Code var$cor show loadings, which in my case shows 2 contrasts as in each PC 2 variables have negative sign. First PC show contrast between variables mpg and acceleration which we can name Driving efficiency and variables displacement, cylinders, horsepower and weight which we can name Engine power & Size. Second principal component shows contrast between variables mpg and horsepower which we can name Powertrain efficiency and variables cylinders, displacement, weight and acceleration which we can name Engine and performance.
print(components$var$cor)
## Dim.1 Dim.2
## mpg -0.8730372 -0.20899050
## cylinders 0.9422769 0.12660072
## displacement 0.9705401 0.09261304
## horsepower 0.9499498 -0.14183263
## weight 0.9411562 0.24421077
## acceleration -0.6387949 0.76196704
print(components$var$contrib)
## Dim.1 Dim.2
## mpg 15.91795 5.994395
## cylinders 18.54295 2.199706
## displacement 19.67201 1.177163
## horsepower 18.84617 2.760861
## weight 18.49887 8.185061
## acceleration 8.52206 79.682814
library(factoextra)
fviz_pca_var(components,
repel = TRUE)
library(factoextra)
fviz_pca_biplot(components)
head(components$ind$coord)
## Dim.1 Dim.2
## 1 2.325970 -0.5720821
## 2 3.206057 -0.6827412
## 3 2.669984 -0.9940131
## 4 2.605465 -0.6227695
## 5 2.599901 -1.0935928
## 6 4.401453 -1.0107829
RQ answer: Audi 5000s (diesel) car ID328 is better in driving efficiency compared to engine power & size (PC1) and better in powertrain efficiency compared to engine & performance (PC2).

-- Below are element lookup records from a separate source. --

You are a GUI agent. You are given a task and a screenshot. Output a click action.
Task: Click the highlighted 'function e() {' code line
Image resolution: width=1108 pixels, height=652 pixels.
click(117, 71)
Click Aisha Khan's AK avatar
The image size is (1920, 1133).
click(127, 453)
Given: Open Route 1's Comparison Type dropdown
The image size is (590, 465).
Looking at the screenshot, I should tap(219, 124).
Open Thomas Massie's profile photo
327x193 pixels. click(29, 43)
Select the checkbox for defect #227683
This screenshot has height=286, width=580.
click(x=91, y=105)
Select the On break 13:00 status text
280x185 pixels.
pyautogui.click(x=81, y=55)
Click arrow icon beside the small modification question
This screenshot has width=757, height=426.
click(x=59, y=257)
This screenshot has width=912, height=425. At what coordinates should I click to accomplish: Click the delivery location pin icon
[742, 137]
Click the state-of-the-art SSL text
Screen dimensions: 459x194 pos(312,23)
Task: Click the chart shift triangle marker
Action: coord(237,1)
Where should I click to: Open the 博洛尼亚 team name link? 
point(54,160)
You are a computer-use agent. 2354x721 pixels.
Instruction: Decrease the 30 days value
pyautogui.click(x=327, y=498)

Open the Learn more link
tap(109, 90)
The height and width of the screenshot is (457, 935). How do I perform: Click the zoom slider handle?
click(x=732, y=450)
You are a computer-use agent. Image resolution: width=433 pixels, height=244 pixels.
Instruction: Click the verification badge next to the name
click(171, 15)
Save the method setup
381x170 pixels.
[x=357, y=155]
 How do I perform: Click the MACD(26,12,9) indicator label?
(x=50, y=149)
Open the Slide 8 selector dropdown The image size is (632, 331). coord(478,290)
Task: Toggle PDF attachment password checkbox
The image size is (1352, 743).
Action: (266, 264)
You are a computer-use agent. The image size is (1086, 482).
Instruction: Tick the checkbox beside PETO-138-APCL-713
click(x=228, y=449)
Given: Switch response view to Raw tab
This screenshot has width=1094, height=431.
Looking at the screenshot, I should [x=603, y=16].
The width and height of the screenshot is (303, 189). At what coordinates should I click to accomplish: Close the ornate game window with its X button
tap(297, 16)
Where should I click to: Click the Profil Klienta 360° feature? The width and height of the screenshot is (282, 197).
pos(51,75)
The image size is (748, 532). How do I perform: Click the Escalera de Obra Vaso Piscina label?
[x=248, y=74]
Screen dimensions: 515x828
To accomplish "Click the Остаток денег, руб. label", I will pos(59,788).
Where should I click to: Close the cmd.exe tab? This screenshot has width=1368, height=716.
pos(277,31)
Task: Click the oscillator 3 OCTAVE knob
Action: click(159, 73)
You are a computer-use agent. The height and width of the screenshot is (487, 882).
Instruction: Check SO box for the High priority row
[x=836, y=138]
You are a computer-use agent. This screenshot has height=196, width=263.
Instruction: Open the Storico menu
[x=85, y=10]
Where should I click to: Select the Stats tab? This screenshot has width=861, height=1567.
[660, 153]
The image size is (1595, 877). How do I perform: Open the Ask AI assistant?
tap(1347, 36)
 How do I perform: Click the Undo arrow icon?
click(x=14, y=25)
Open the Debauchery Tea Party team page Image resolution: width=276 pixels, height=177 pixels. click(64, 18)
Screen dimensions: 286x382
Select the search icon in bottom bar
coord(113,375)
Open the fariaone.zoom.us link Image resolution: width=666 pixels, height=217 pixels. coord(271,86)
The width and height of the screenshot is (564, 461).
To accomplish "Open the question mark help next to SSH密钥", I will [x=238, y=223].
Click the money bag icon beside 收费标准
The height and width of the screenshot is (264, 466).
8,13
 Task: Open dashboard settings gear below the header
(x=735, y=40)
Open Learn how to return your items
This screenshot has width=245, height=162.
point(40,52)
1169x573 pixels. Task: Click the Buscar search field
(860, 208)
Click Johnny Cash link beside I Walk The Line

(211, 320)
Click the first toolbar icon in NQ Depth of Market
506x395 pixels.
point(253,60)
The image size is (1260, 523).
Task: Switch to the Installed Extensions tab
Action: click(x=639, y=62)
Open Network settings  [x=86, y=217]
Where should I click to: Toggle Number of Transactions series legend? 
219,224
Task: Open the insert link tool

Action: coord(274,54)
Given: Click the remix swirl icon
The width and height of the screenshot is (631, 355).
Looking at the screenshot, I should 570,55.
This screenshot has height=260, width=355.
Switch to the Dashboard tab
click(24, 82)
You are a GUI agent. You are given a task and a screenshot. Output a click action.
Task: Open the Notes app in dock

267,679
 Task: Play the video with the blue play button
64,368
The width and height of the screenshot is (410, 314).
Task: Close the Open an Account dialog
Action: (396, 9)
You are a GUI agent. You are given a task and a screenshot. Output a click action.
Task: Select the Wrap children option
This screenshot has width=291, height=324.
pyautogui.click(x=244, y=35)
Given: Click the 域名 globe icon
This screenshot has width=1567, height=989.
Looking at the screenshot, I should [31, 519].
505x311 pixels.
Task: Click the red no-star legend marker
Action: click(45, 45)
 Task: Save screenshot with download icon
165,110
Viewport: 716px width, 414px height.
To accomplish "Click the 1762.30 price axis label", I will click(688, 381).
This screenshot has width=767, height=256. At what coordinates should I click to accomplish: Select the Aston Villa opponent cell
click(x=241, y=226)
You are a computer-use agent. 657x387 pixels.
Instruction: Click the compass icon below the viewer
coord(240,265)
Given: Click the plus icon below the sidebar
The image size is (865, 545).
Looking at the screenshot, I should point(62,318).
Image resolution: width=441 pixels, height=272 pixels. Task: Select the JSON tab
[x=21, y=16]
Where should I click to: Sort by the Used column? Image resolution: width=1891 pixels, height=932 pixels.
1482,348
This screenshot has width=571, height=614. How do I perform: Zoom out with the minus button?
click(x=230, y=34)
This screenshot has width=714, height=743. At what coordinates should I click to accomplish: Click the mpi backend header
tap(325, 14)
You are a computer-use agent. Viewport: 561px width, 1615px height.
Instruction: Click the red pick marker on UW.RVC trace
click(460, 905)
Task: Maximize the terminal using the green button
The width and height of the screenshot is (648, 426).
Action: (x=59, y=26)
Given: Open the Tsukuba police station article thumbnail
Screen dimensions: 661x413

components$ind$coord[328,]
## Dim.1 Dim.2
## -2.703993 -1.682394
Principal component analysis was performed on 6 standardized variables (n = 392). The KMO measure confirms the appropriateness of the variables, KMO = 0.85, data falls into the category “Meritorious”. The MSA statistics for the individual variables are above 0.50 for all 6 variables. Based on the parallel analysis (and other rules as well), it makes most sense to retain only 1 PC, but for the sake of the analysis I took 2 PC (reason: all 6 variables all to correlated between each other in the “same” direction). Two principal components together summarize almost 92% of the information in the original 6 variables.
Based on the component’s loadings, we conclude that PC1 (𝜆1 = 4.79) represents contrast between Driving efficiency and Engine power & Size, while PC2 (𝜆2 = 0.73) represents the contrast between Powertrain efficiency and Engine and performance.